# boost::regex and boost::match_results

This topic is 3871 days old which is more than the 365 day threshold we allow for new replies. Please post a new topic.

## Recommended Posts

Hi, I've been playing with boost::regex, and to learn it, I've been trying a parse simple xml nodes of the form : <nodeName attrib1="value1" attrib2="value2" ... /> This is the peace of code I've come up with :
boost::regex node_regex("\\s*<([[:alpha:]_]+\\w*)\\s*(([[:alpha:]_]+\\w*)=\"([^\"]+)\"\\s+)*/>.*");
boost::match_results< std::string::const_iterator > matches;
if (boost::regex_search(line, matches, node_regex))
{
std::cout << "size() : " << matches.size() << "\n";
for (boost::match_results< std::string::const_iterator >::const_iterator i = matches.begin(); i != matches.end(); ++i)
{
if (i->matched) std::cout << "matches :       [" << i->str() << "]\n";
else            std::cout << "doesn't match : [" << i->str() << "]\n";
}
}

First of all, I'm pretty sure this regex is NOT "safe" For example, it requires a whitespace after an attrib, so I can't have : <node attrib="value"/> But my main problem is that it only outputs 5 lines.
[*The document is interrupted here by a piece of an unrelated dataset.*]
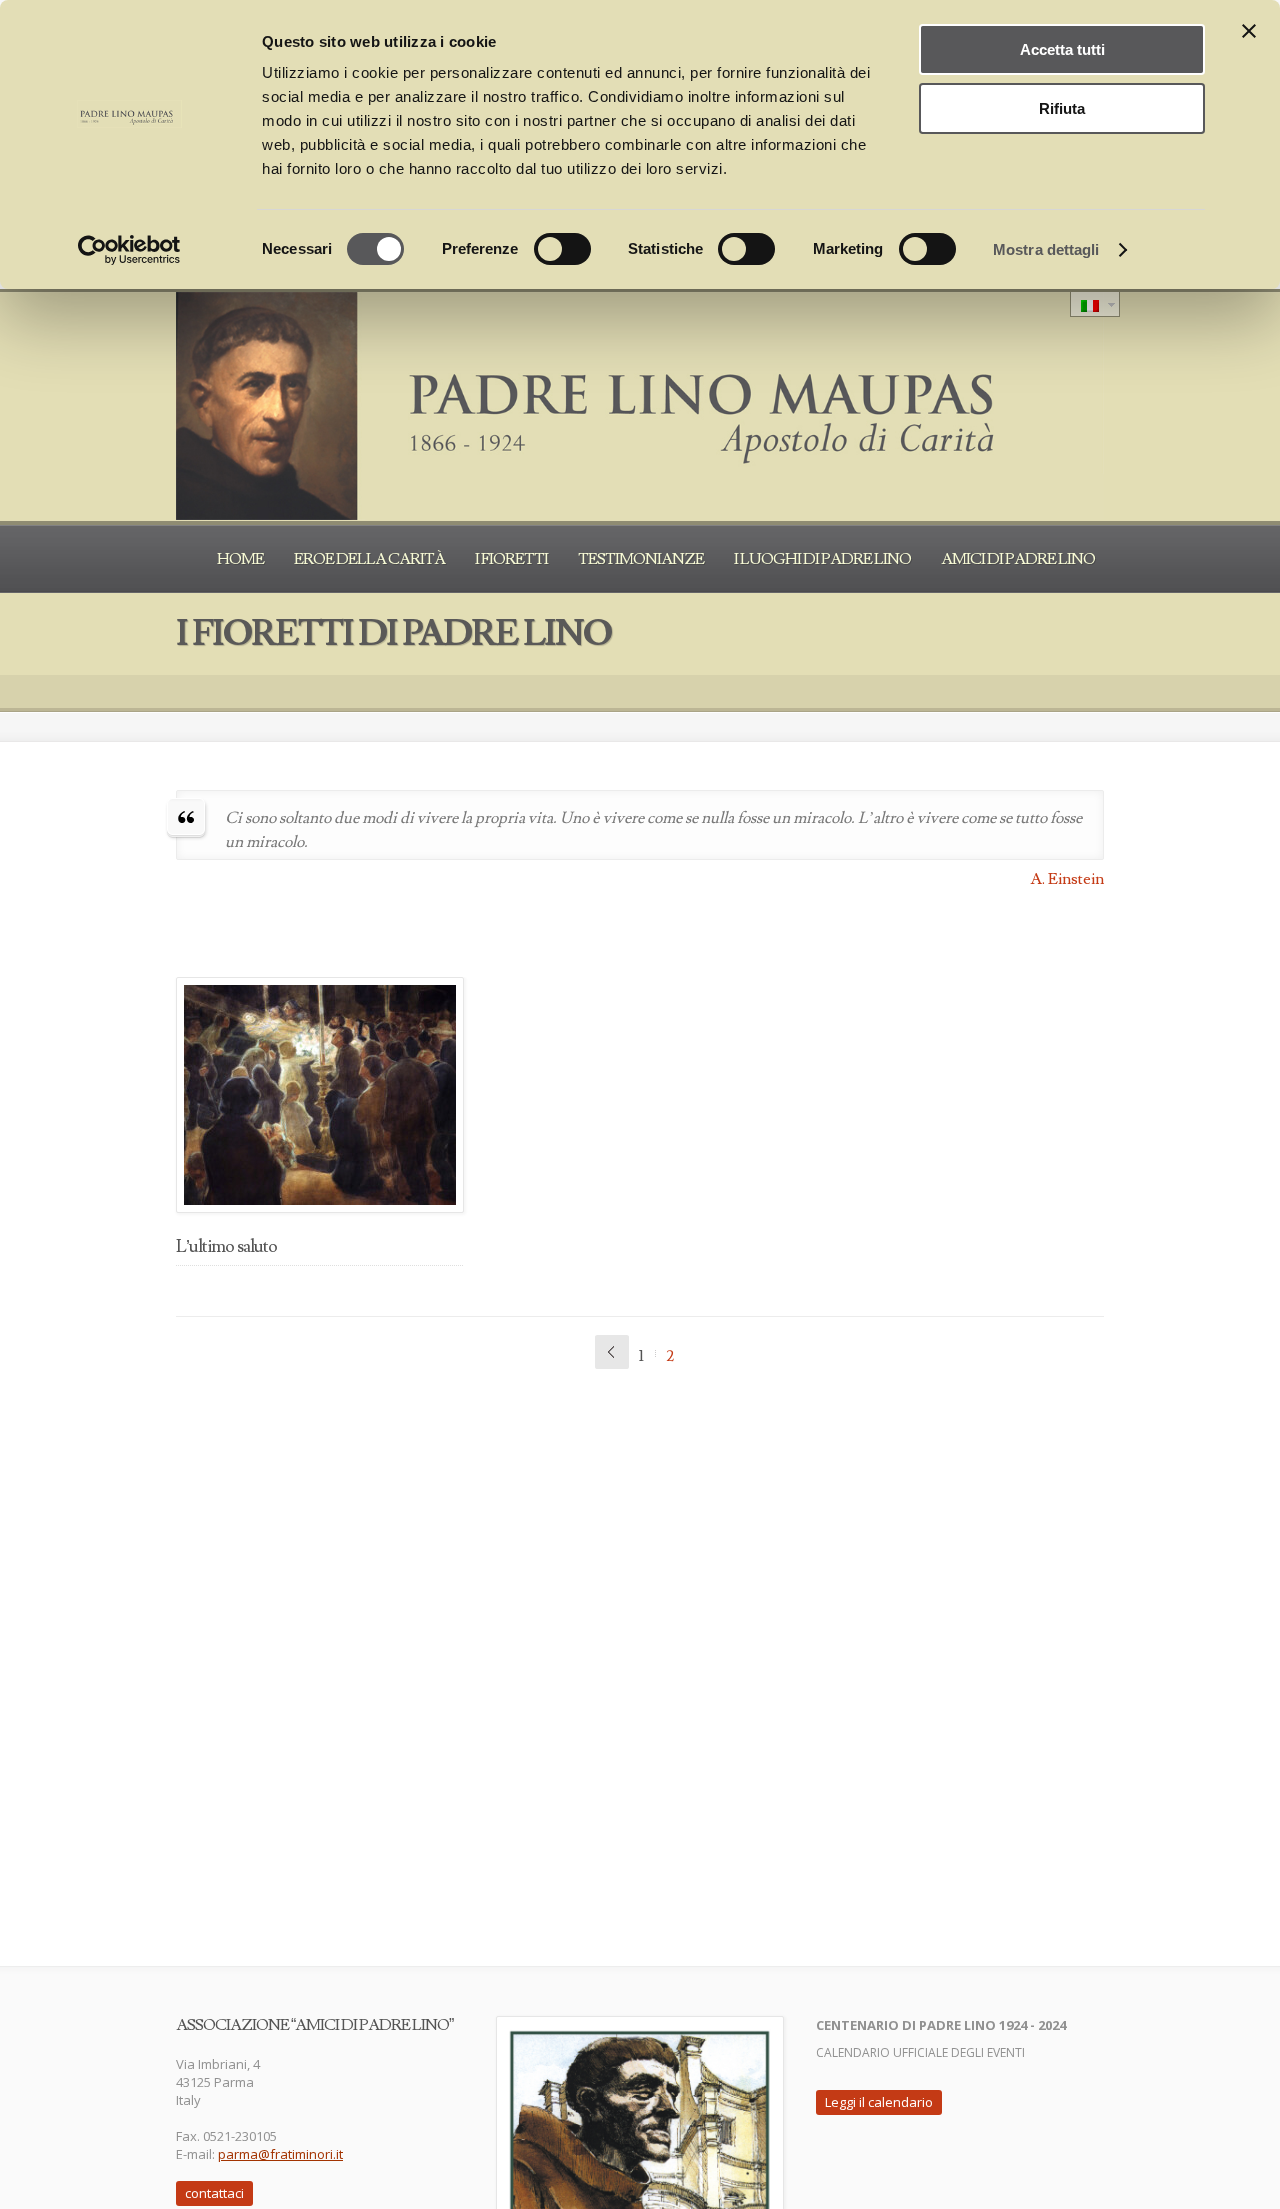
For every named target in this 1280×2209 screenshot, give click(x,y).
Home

The first is the complete node match, the second is the node name (the word right after the opening <) and then the 3 last are the last attributes' matches ... For example :
// input :
<element attr1="value1" attr2="value2" attr3="value3" />

// output:
size() : 5
matches :  [<element attr1="value1" attr2="value2" attr3="value3" />]
matches :  [element]
matches :  [attr3="value3" ]
matches :  [attr3]
matches :  [value3]

Why don't I get the other attributes ? Forgive me if my questions are a little trivial, I'm quite new to regular expression, and a complete newby with boost :) Thx in advance for any help !

##### Share on other sites
ok, I know I should wait 24Hrs before bumping this, but I'm surprised nobody answered, and I really need an answer to continue.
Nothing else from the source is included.